• _What you are asked to do_: Transcribe precisely, and only, the lines beginning at the line containing "Screen dimensions: 1568x667" and ending at the final line of the material below.

• _Available data_:
========

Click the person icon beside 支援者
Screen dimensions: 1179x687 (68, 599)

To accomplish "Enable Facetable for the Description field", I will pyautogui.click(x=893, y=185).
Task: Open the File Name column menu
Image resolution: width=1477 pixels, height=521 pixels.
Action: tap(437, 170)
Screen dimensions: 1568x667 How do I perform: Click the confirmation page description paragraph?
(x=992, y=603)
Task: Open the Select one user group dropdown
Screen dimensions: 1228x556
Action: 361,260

========

• _Written answer_:
Screen dimensions: 1568x667 How do I perform: Click the confirmation page description paragraph?
(x=992, y=603)
Task: Open the Select one user group dropdown
Screen dimensions: 1228x556
Action: 361,260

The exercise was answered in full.